The recent Working-Class Summit was absolutely clear that capitalism is responsible for the crisis and that we need a mass working-class movement to fight for a new society which creates employment, pays all workers a living minimum wage and abolishes poverty through a basic income grant for all.
If this structural crisis is not resolved South Africa will not get out of the low-growth trap which is characterized by the fact that the economy remains the worst legacy of a colonial past.
24 years down the line, since 1994, we remain trapped in a neocolonial structure based on extraction of raw minerals imported to the former colonizing countries with no beneficiation or building of the value chains for all our minerals. As a result we remain trapped in an economy dominated by the mining, finance and heavy chemicals complex.
The adoption of the Industrial Policy Action Plan (IPAP) has not made any meaningful difference. Industrialization has not taken off and instead we are deindustrialising at an alarming rate. The clothing, textiles, leather, footwear and steel industries are being decimated.
The reason why the economy will not grow enough to resolve the crisis of unemployment, poverty and inequality is not only that we are on a wrong growth path but that, despite the government’s own heralded new growth path, both it and IPAD are trapped in the overarching economic strategy which started with GEAR and the National Development Plan that are underpinned by inappropriate fiscal and monetary policies.
We are paying the price for neoliberalism which dictated that we drop trade tariffs and open our economy to the chilly winds of international competition as Trevor Manuel and Alec Erwin argued during their brief and disastrous spell as the Ministers of Trade and industry. The privatization of Iscor is one of the most stupid decisions we took at the time when we needed cheap local steel for the construction and development of our country.

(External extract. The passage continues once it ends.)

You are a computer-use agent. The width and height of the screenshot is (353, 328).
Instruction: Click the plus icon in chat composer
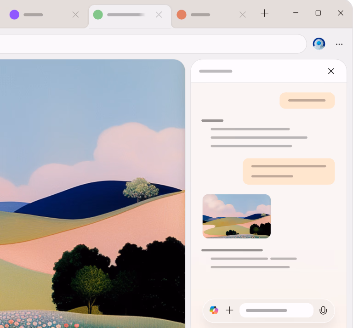click(229, 310)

The tax regime should shift the burden back on to the shoulders of the private firms. New taxes, such as the wealth, solidarity and land taxes should be considered and the current VAT increase should be reversed.
There must be an end to the obsession with inflation targets, in favor of measures to create jobs, reduce poverty and drive inequality down to build an egalitarian society.
But our government is not scared by the voters but by the ratings agencies and the Washington bullies who are telling the government to proceed with the current path of neoliberal approaches to development.
Because education and health remain a crisis we are not aggressively building a human-resource base so critically needed for a developing country.
The only way to change this is the implementation of the economic clauses of the Freedom Charter, which said:
The national wealth of our country, the heritage of South Africans, shall be restored to the people;
The mineral wealth beneath the soil, the Banks and monopoly industry shall be transferred to the ownership of the people as a whole;
All other industry and trade shall be controlled to assist the wellbeing of the people;
Unless we have a political will, driven by a working-class party, we will not get out of this low-growth trap. The exploitative capitalist system has to be replaced by a new democratic socialist order, in which the wealth created by the labour of the working class is owned, controlled and shared by the working people and not a super-rich elite.